Group Replication plugin crashes MySQL 8.0

https://dba.stackexchange.com/questions/227199

20-01-2021
|

Question

Problem description:

INSTALL PLUGIN group_replication SONAME 'group_replication.so';

results in

ERROR 2013 (HY000): Lost connection to MySQL server during query

Specs:

MySQL version: 8.0.13 MySQL Community Server
OS: Ubuntu 16.04.3 LTS (Xenial Xerus) Plugin source: Included with MySQL 8 CE
MySQL configuration:

/etc/mysql/my.cnf
!includedir /etc/mysql/conf.d/
!includedir /etc/mysql/mysql.conf.d/

[mysqld]

# Enable logging
general_log = on
general_log_file=/var/log/mysql/mysql.log
log_error=/var/log/mysql/mysql_error.log

# General replication settings
gtid_mode = ON
enforce_gtid_consistency = ON
master_info_repository = TABLE
relay_log_info_repository = TABLE
binlog_checksum = NONE
log_slave_updates = ON
log_bin = binlog
relay_log = relaylog
binlog_format = ROW
transaction_write_set_extraction = XXHASH64
loose-group_replication_bootstrap_group = OFF
loose-group_replication_start_on_boot = ON
loose-group_replication_ssl_mode = REQUIRED
loose-group_replication_recovery_use_ssl = 1

# Shared replication group configuration
loose-group_replication_group_name = "9dc4e512-e745-11e8-961c-020000db4596"
loose-group_replication_ip_whitelist = "myserver.domainname.com"
loose-group_replication_group_seeds = "myserver.domainname.com:33061"

# Single or Multi-primary mode?

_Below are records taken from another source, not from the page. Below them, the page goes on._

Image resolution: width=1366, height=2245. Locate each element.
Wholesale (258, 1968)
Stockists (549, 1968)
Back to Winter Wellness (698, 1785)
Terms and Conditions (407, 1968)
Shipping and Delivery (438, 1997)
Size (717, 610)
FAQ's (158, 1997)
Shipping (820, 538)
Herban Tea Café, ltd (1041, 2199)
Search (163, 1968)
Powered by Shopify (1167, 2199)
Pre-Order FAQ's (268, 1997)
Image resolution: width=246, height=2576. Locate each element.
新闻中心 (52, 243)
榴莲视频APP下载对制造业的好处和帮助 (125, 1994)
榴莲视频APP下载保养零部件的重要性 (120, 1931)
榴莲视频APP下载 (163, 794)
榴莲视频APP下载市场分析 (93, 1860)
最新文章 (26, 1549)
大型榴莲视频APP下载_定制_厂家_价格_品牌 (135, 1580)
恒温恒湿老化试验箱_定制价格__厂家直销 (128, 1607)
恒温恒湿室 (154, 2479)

Uncomment these two lines
# for multi-primary mode, where any host can accept writes
loose-group_replication_single_primary_mode = OFF
loose-group_replication_enforce_update_everywhere_checks = ON

# Custom thresholds
net_read_timeout=3600
net_write_timeout=3600
connect_timeout=300
max_connections=451
max_connect_errors=400

# Host specific replication configuration
server_id = 2
bind-address = "0.0.0.0"
report_host = "myserver.domainname.com"
loose-group_replication_local_address = "myserver.domainname.com:33061"

What I know about it/have tried

Increased the net_read and net_write timeouts to 3600 as featured
Increased server RAM to 4GB
Rebuilt the entire server and MySQL installation from scratch - issue persists
The setup used to work and only has been discovered broken recently. There are automatic updates in place.
Have read the documentation on gone away and crashing
It shouldn't be due a timeout or network issues, as there is evidence of a crash as follows:

Crash report:

2019-01-14T16:11:55.583514Z 8 [ERROR] [MY-013173] [Repl] Plugin group_replication reported: 'The plugin encountered a critical error and will abort: Fatal error during execution of Group Replication group joining process'
16:11:55 UTC - mysqld got signal 6 ;
This could be because you hit a bug. It is also possible that this binary
or one of the libraries it was linked against is corrupt, improperly built,
or misconfigured. This error can also be caused by malfunctioning hardware.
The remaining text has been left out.